### Assignment
When you reach the line that contains "You are a GUI" below, transcribe it and each line after it word for word to the end of the records, omitting pictures.

Saved entries:
+ + + +

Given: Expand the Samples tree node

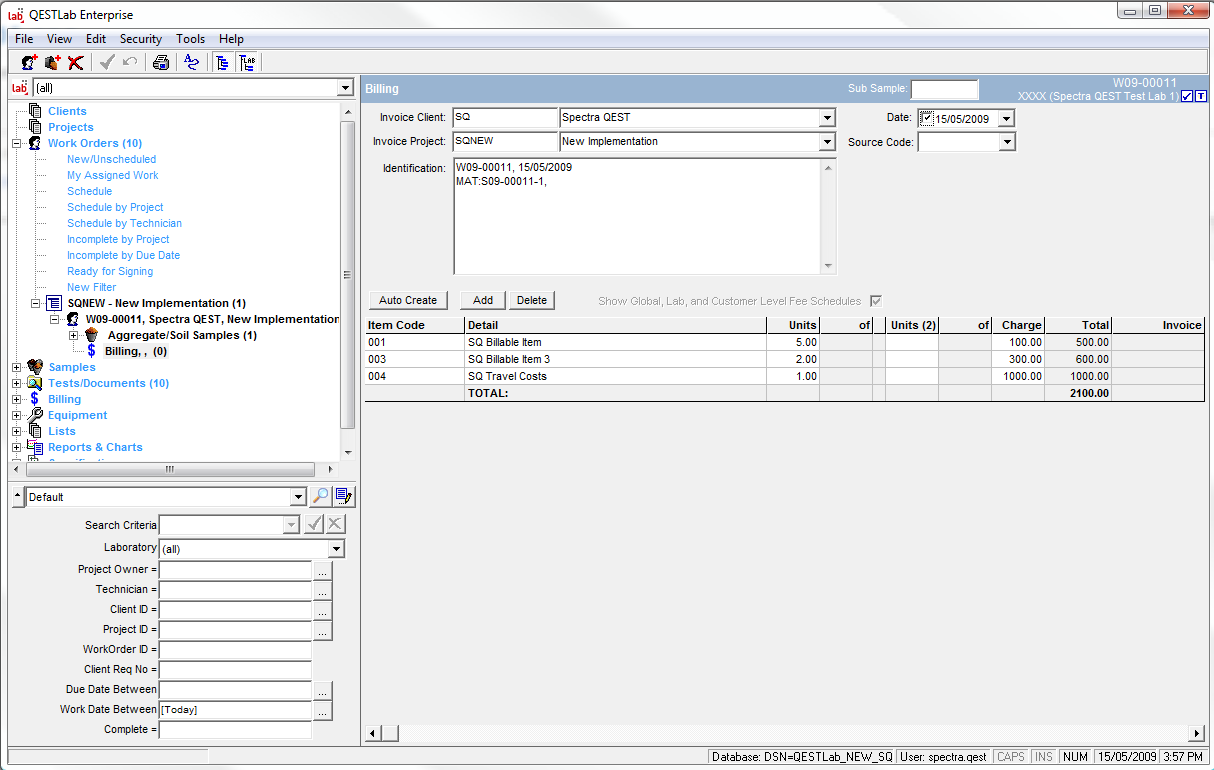Looking at the screenshot, I should (x=16, y=368).
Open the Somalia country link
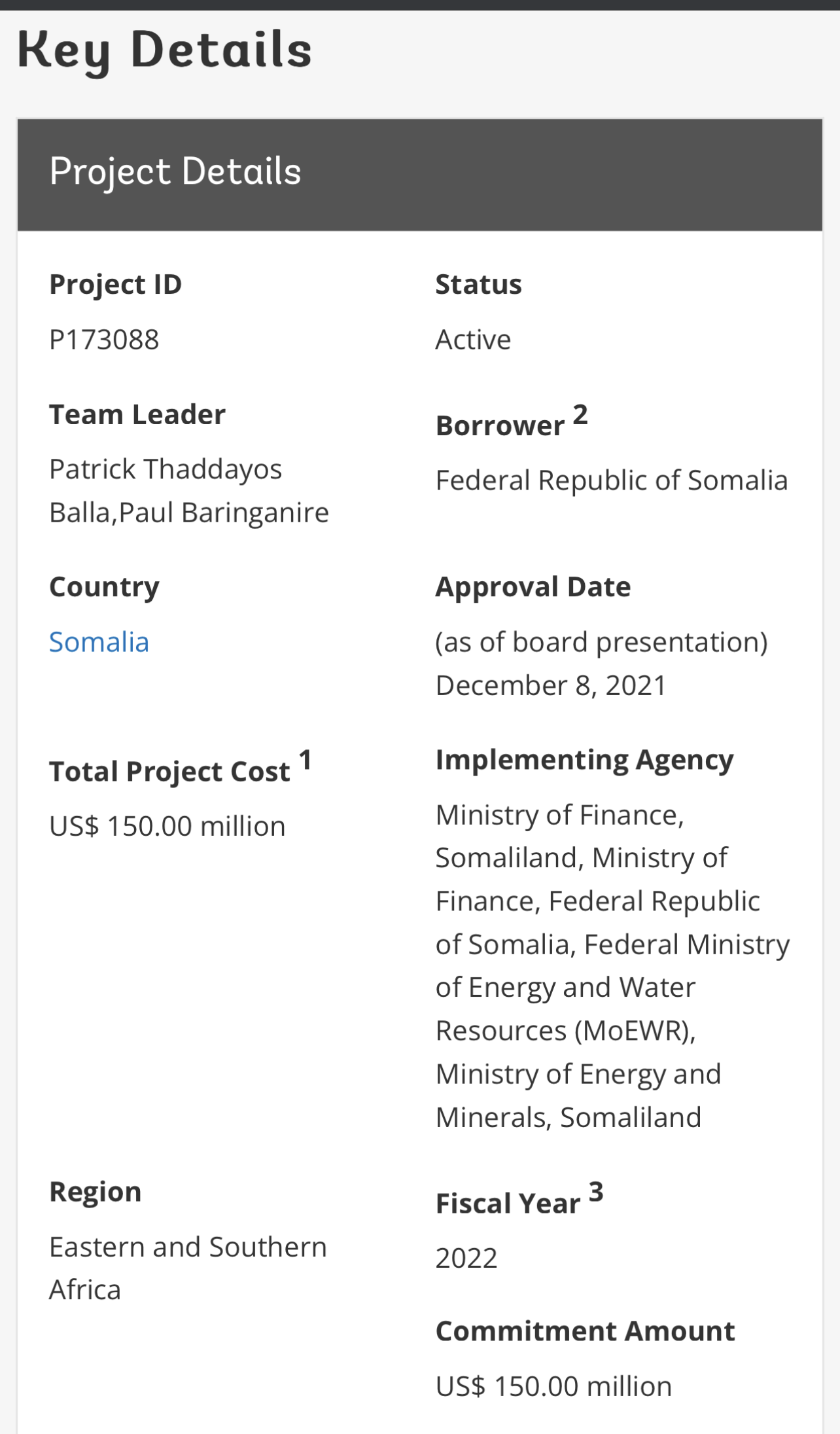Image resolution: width=840 pixels, height=1434 pixels. [x=99, y=642]
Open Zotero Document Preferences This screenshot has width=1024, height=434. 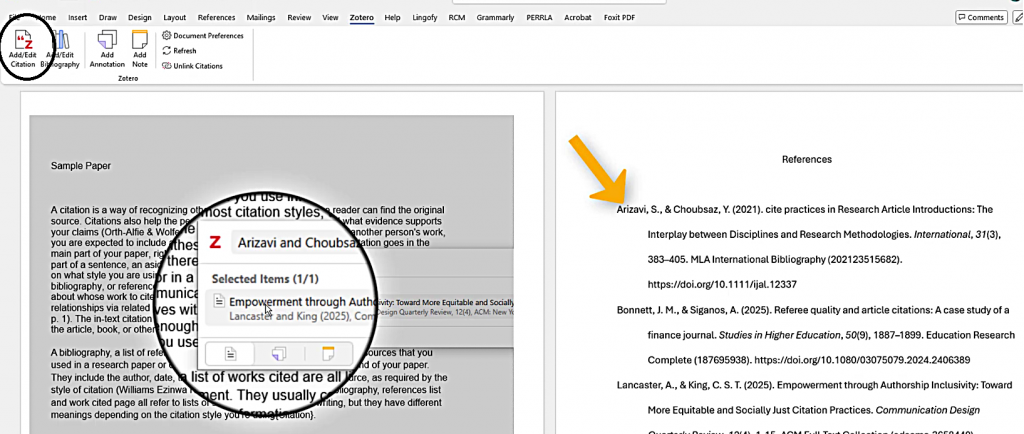203,35
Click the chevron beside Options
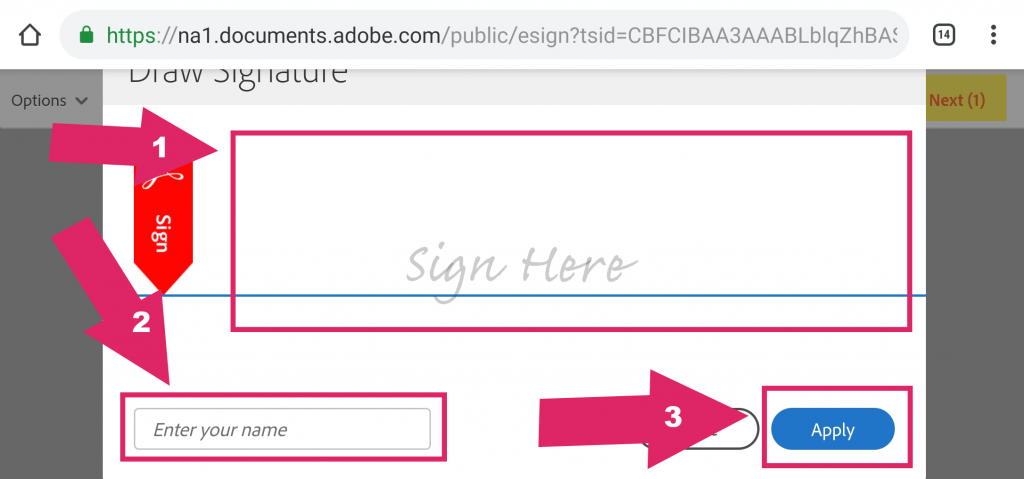 click(82, 101)
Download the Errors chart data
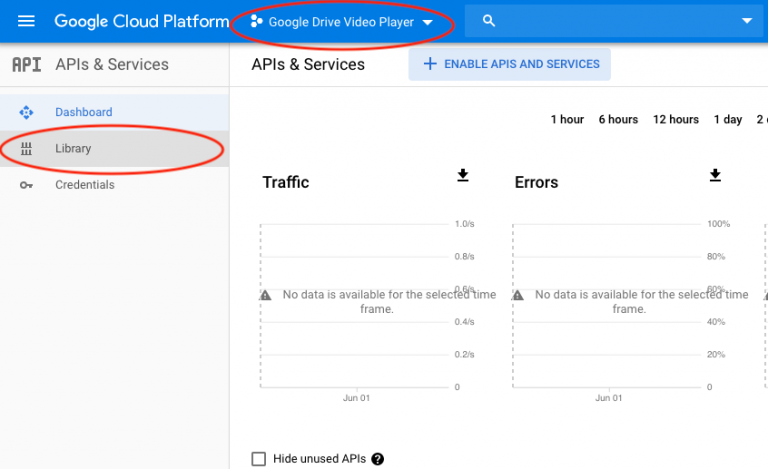768x469 pixels. [715, 176]
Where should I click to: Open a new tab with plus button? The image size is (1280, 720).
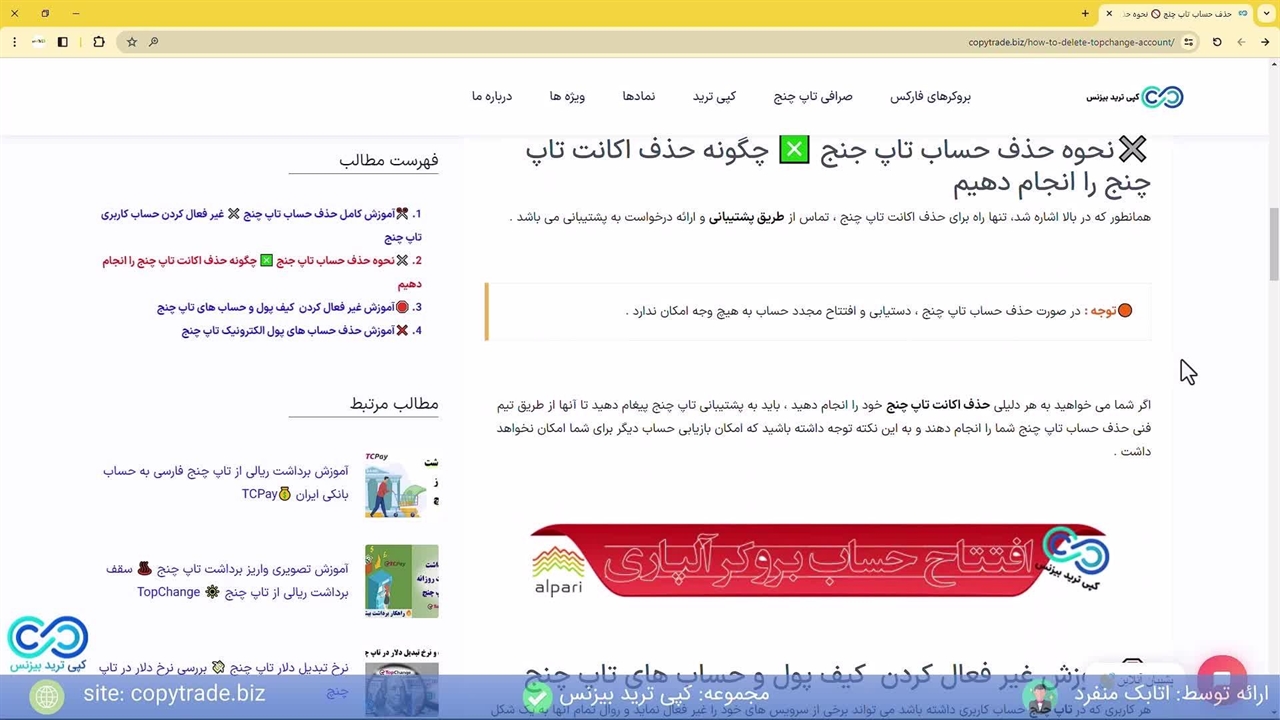pos(1085,13)
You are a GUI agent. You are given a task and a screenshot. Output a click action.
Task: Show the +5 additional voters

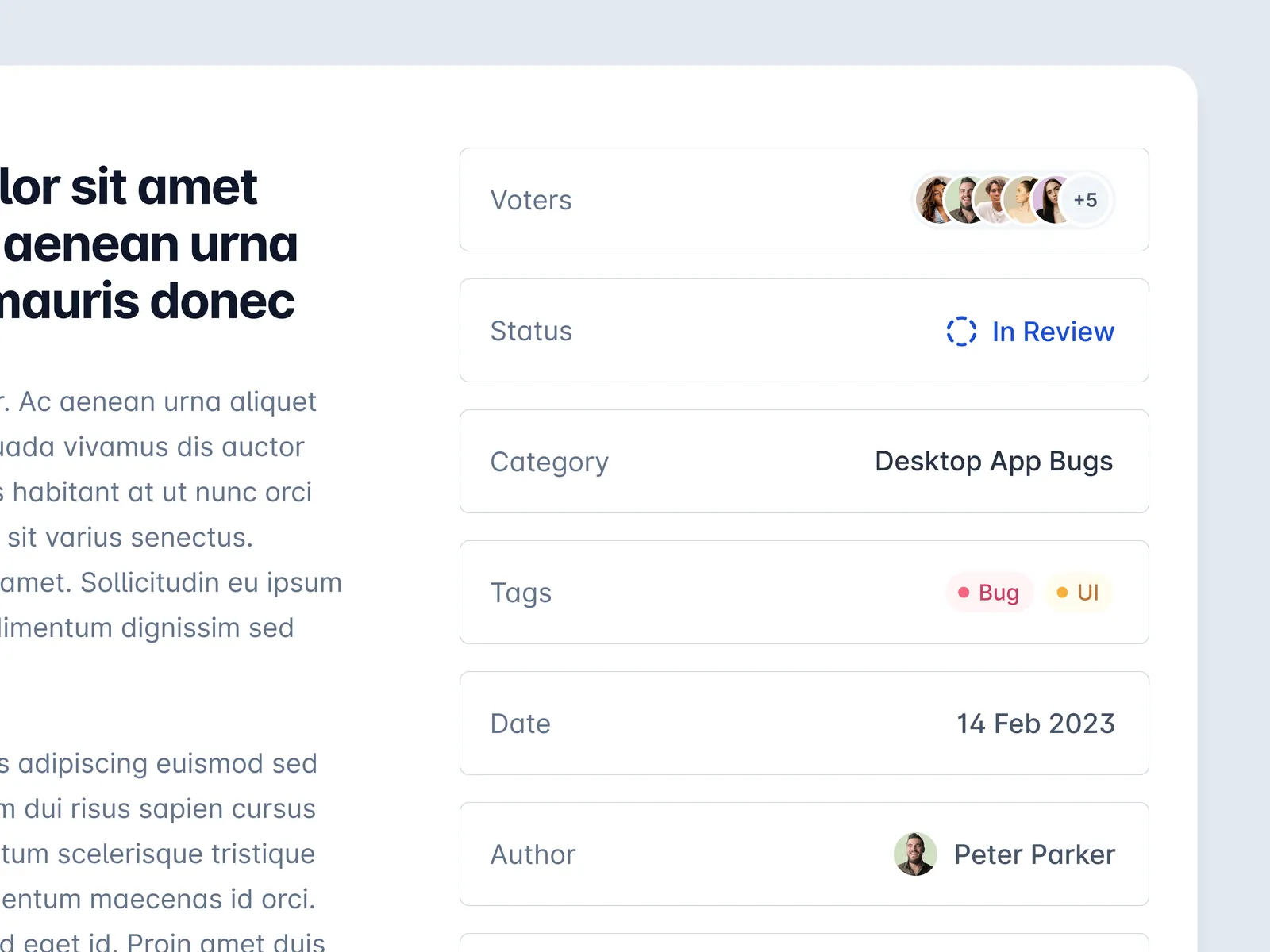(x=1086, y=200)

+ + + +

### Exercise response
You are a GUI agent. You are given a task and a screenshot. Output a click action.
Task: Show the +5 additional voters

(x=1086, y=200)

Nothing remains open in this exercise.